Worse yet, the current trend is to talk about how Observability solves the “unknown unknowns” problem, ie. recovery when the system is in an unknown state. This is a category error. Observability is basically the ratio of the number of states you can tell you’re in to the number of states in your model; if you’re in an unknown state then your model was incomplete and how can you now use observability to fix your model? The idea is gibberish.

The reality is that if you are in an unknown state, you don’t know what’s going on, by literal definition. You need to build a new model or extend an old one to cope. This puts you in the category of fault diagnosis, not monitoring. You will be actively opening up the black box of the system and poking around to figure out what happened and that puts you outside the entire mathematical framework of observability. In that scenario, Observability is the end goal, not the means to get there. And you will need different tooling and there’s precious little going on in that space either.

The obvious question at this point is, “So what? Why does this matter? How does it cost us money to not do this?”. Okay, let’s look at the money.
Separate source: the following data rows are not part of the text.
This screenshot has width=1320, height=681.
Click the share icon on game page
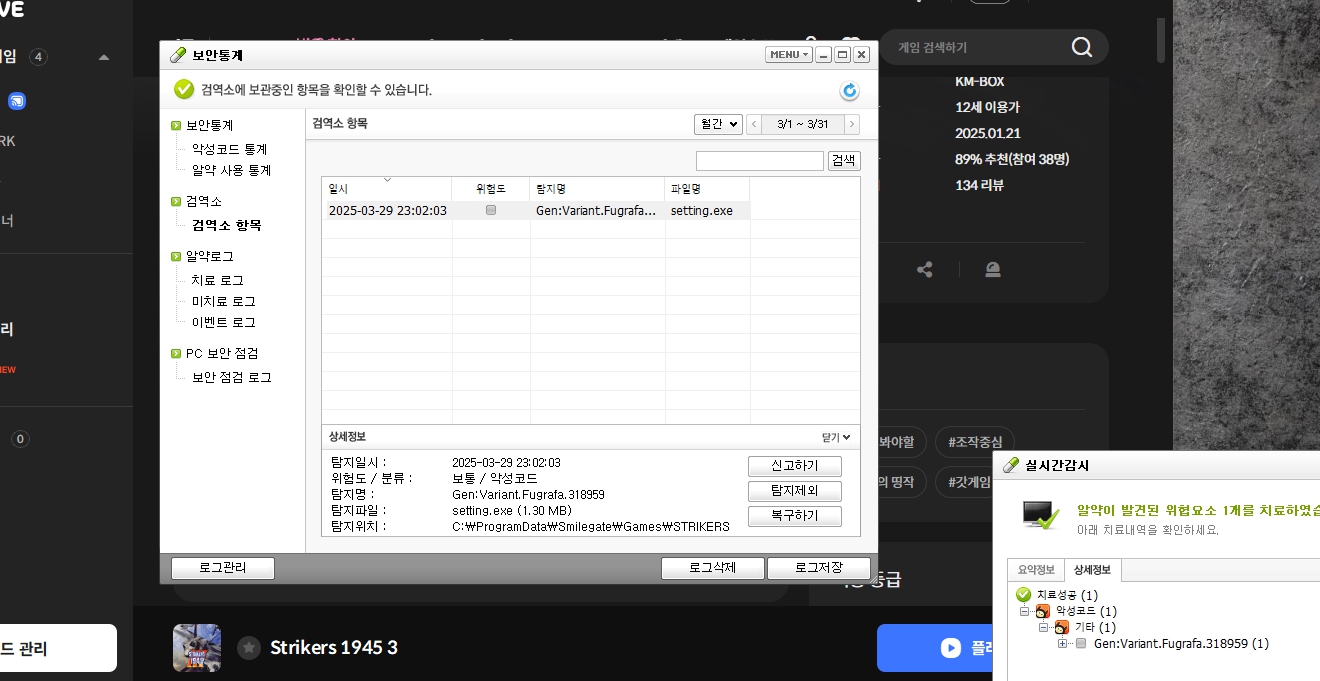pyautogui.click(x=925, y=270)
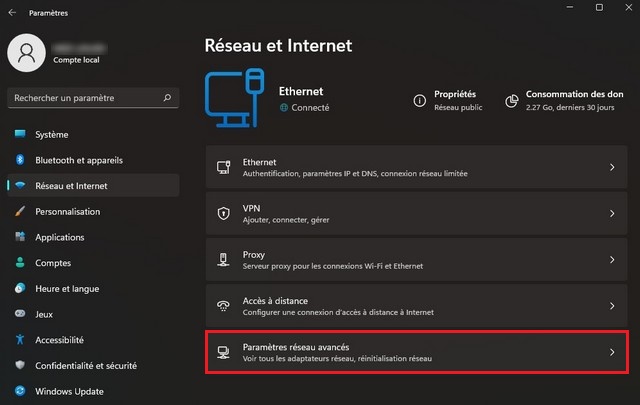Focus the Rechercher un paramètre field

[82, 98]
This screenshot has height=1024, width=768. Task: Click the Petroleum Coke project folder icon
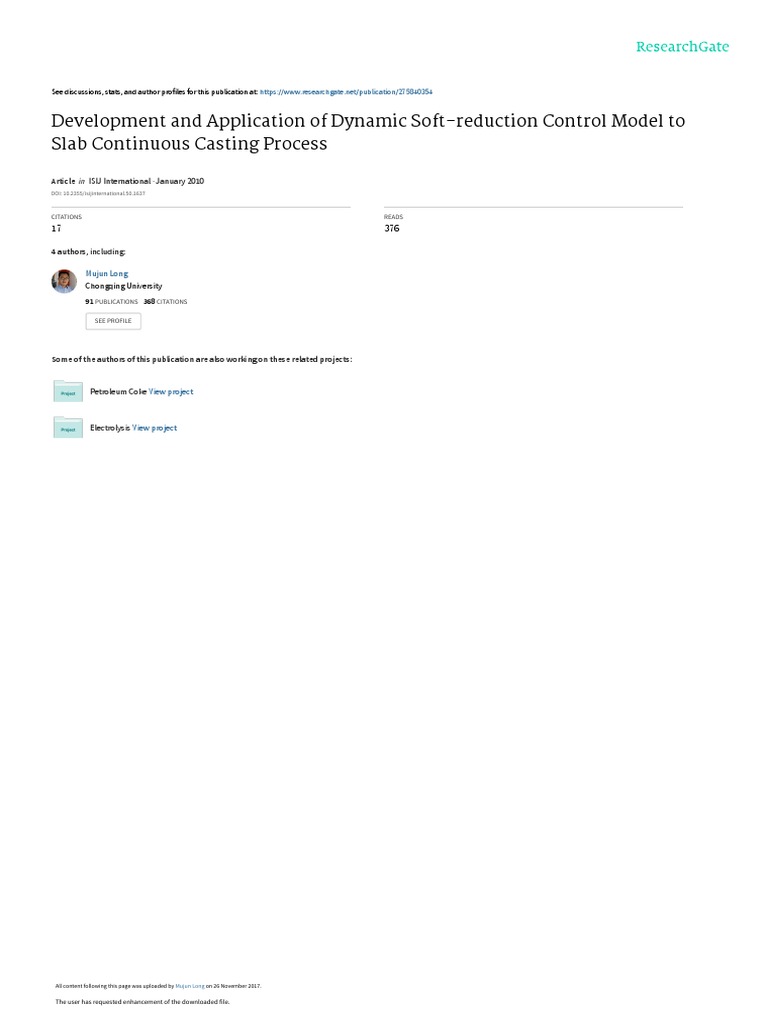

Monitoring SaaS providers have various different billing models but to one extent or another, they all boil down to this: you pay according to the number of data points you produce. Produce more points, pay more money. This is less pronounced for on-prem solutions but their resource requirements mean that the same effect is there, just less directly measured and harder to plan for. This creates a tension between Engineering teams wanting to ship all the metrics they can at a very high frequency; and Finance teams wanting to reduce the final bill that creates. And one of the oldest tropes here is when Finance asks “do you need all these metrics” and Engineering says “I don’t know what I need to know until I need to know it”. This Sir Humphrey-esque response is caused by not having an adequate model of the system. Teams who have such a model, even informally in their heads, know what they need to see as outputs, and how often. It lets them produce data points showing what they need to know and not bother with what they don’t care about. It reduces their costs. The more they codify these models, the lower the final cost.

When something does go wrong, having a model of the system that isn’t in an engineer’s head makes automated fault detection possible, and opens the door to the possibility of automated or assisted remediation (this leans into the next buzzword the monitoring industry is going to co-opt, Controllablity), all of which reduce time to restore service and allows companies to both meet SLAs and to have tighter SLAs and reduces penalty payouts and makes sales easier as your reputation for reliability increases.
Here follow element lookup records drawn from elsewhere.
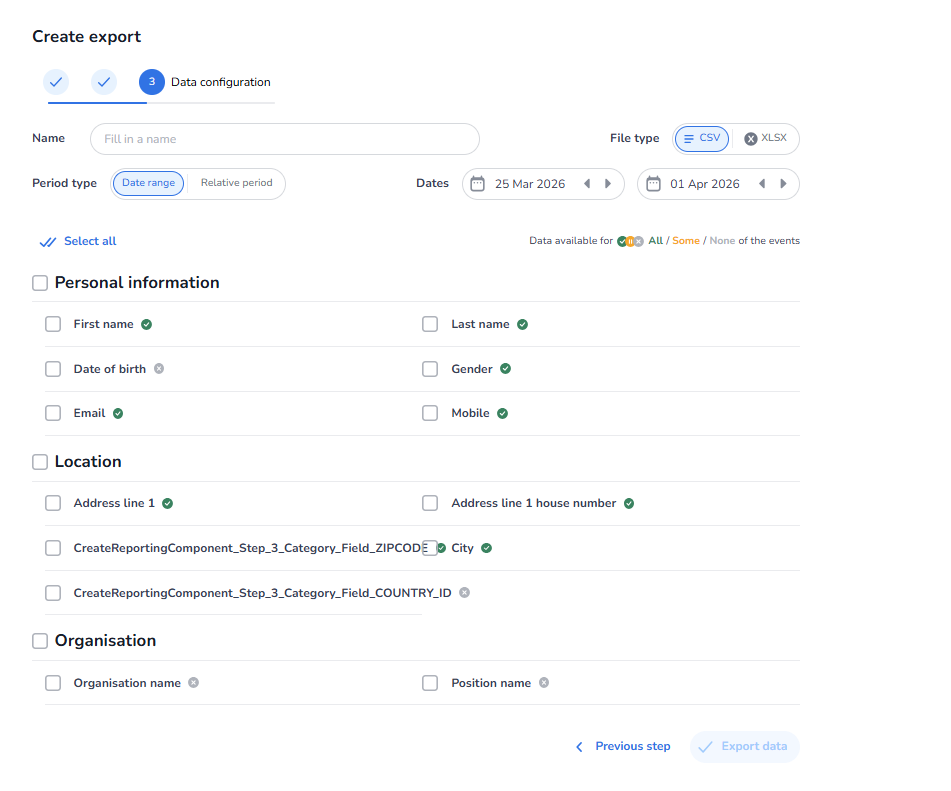Go back via Previous step link
Viewport: 951px width, 791px height.
[x=622, y=747]
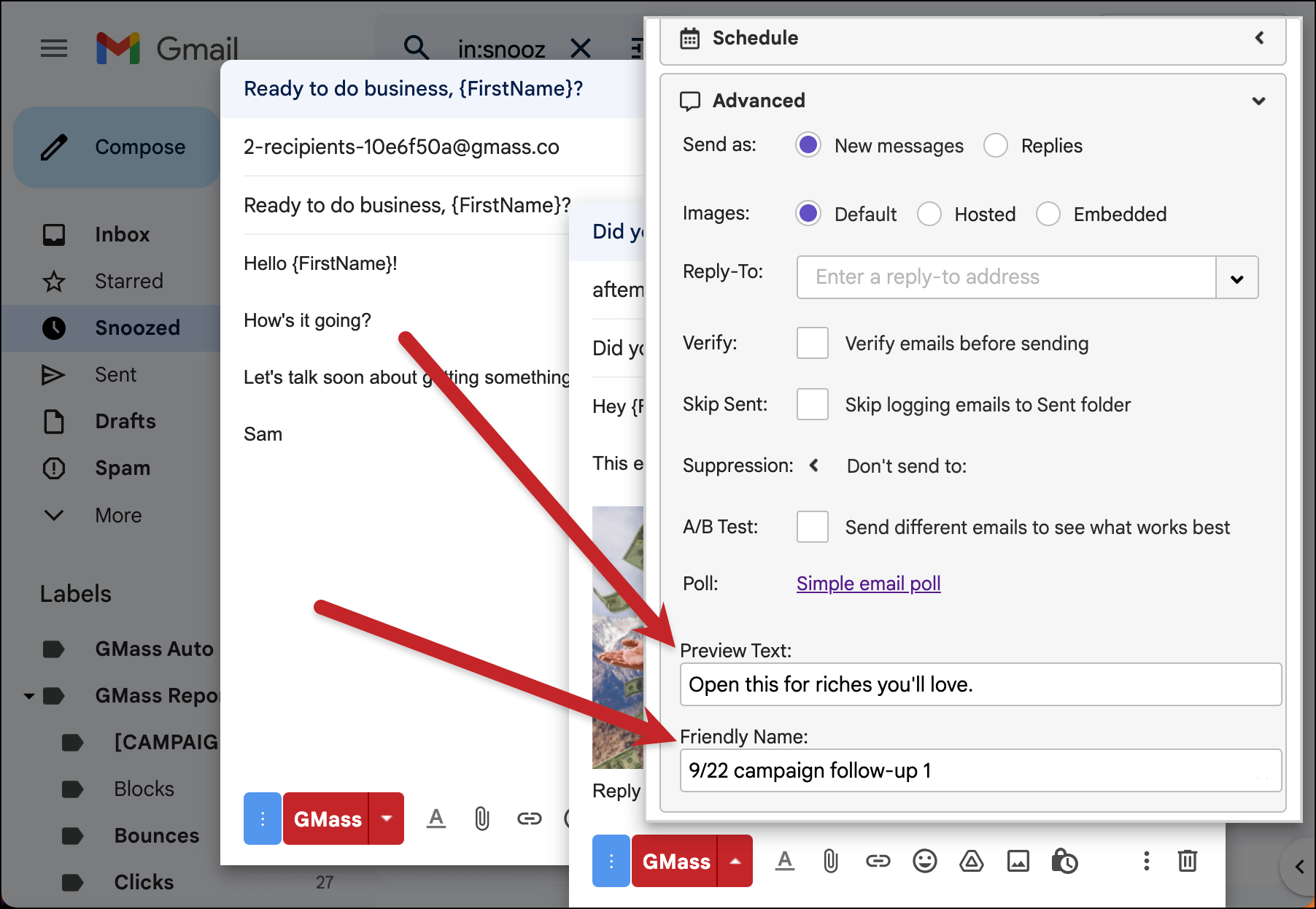Click the insert photo icon
This screenshot has height=909, width=1316.
[1018, 862]
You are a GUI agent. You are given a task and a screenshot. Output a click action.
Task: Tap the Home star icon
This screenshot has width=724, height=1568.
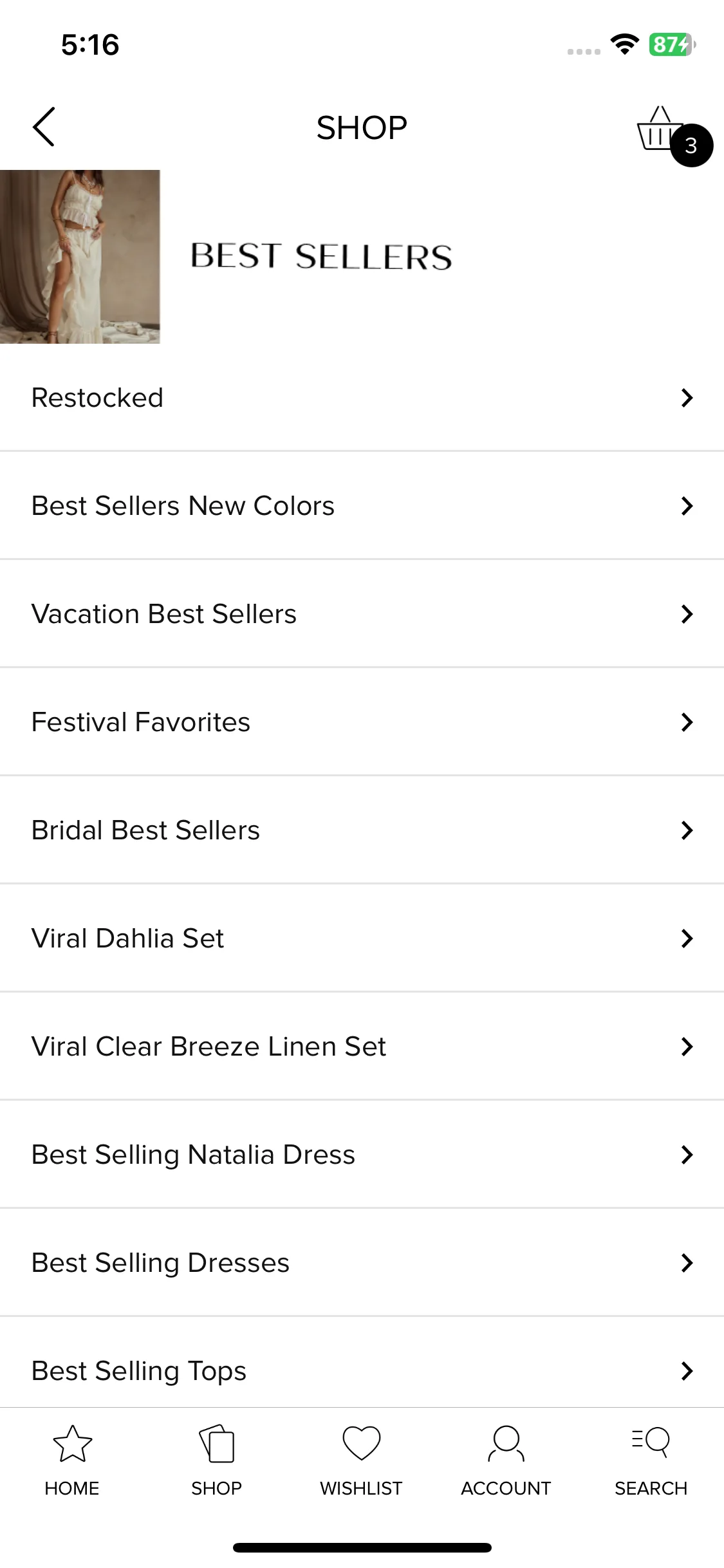click(x=72, y=1444)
Beyond the immediacy of operational requirements, when you have a model of a system, you can make better predictions about what it will do in the long term. This means predicting the costs of meeting teams’ and customers’ needs. It means the ability to invest when it’s needed and not until needed, and it lets you understand the right amount to invest.
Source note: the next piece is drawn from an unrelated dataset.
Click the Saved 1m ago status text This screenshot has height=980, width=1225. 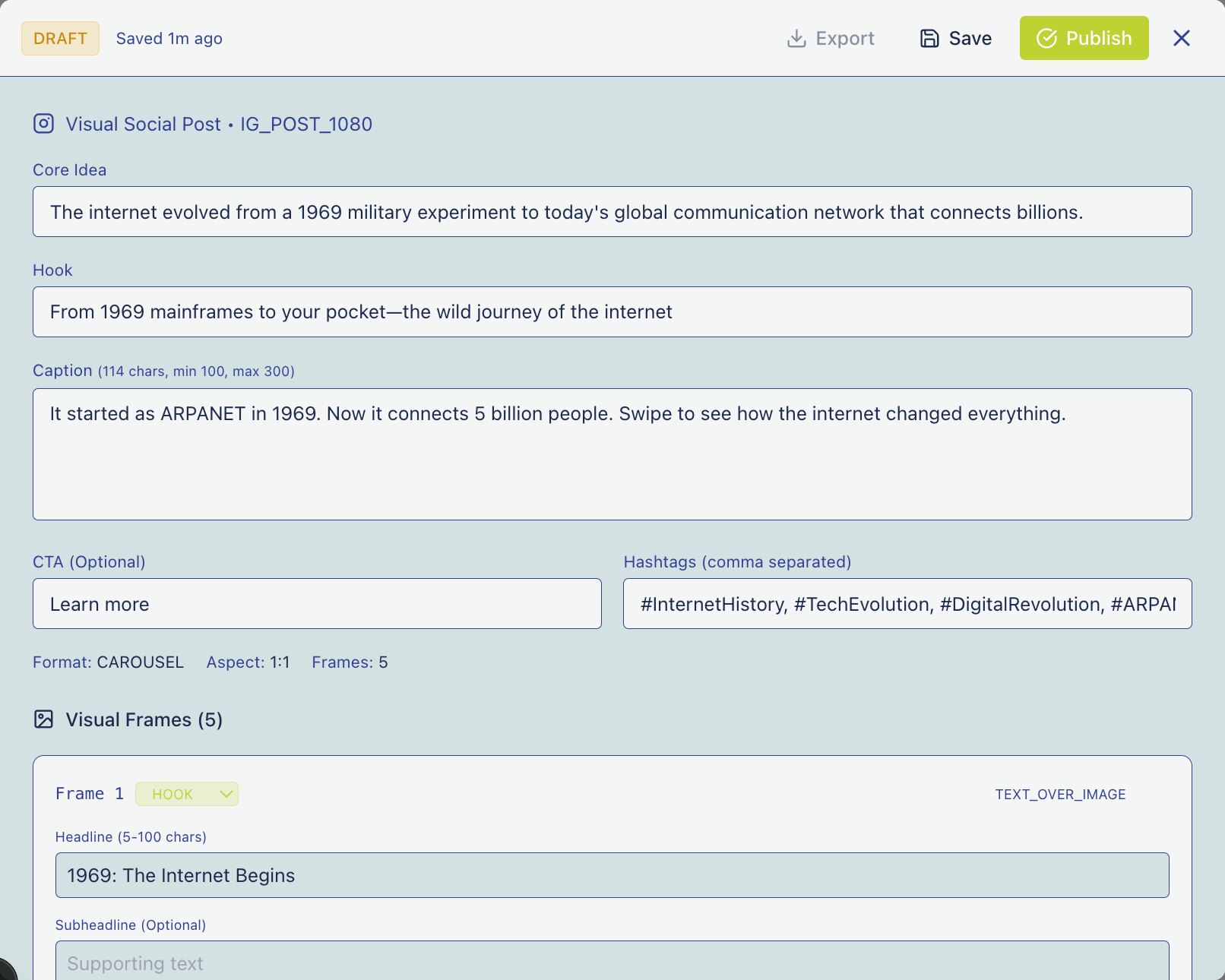[x=169, y=39]
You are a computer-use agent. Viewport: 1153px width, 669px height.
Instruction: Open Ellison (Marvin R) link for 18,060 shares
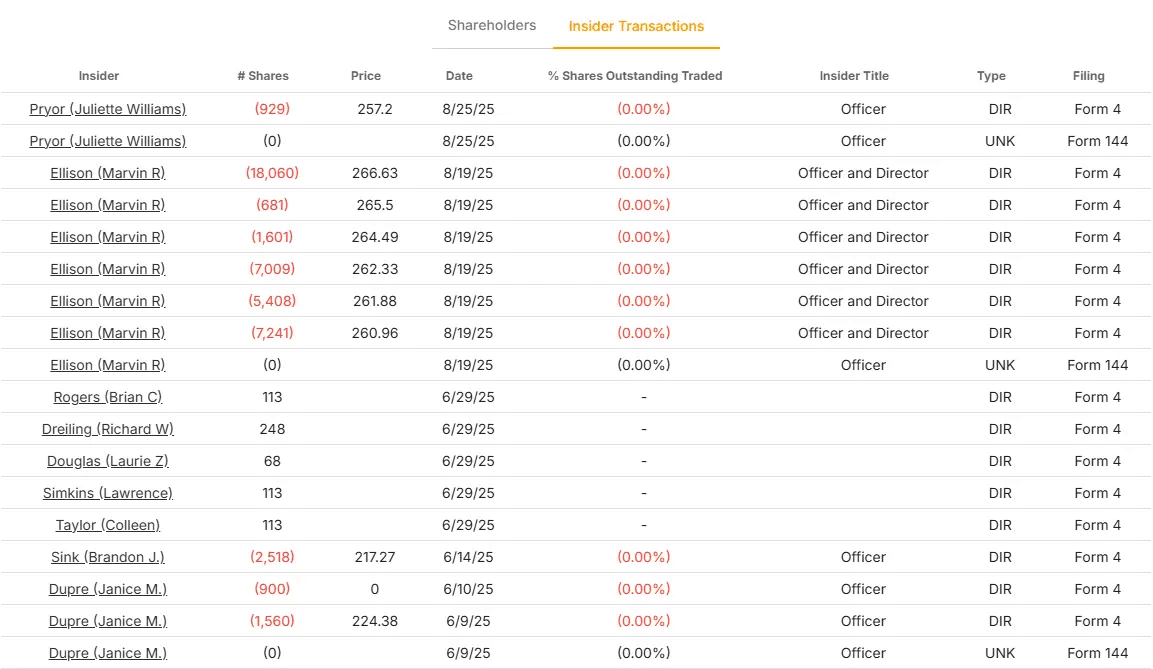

In other words, if we as an industry want to improve reliability, reduce opex, optimise capex and know what is actually happening with our systems as it happens, then our true goal is to build an observable system and that requires two things – monitoring and modelling.

We have monitoring today and we will continue to improve it. We do not have modelling, and no vendor seems interested in providing it right now. Instead we find ourselves witnessing a rerun of the Intel-v-AMD frequency wars in a new space as competing vendors claim they can ingest more data points per second than their competitors (and as happened in the frequency wars, are looking to pivot to a new metric like cardinality as they hit fundamental limits), as if that was what was needed. Or we see them make up a definition of what Observability is and try to leverage that, as if that could help.

As an engineer at the coal face, I’d be happier if they would just build the tools we desperately need instead.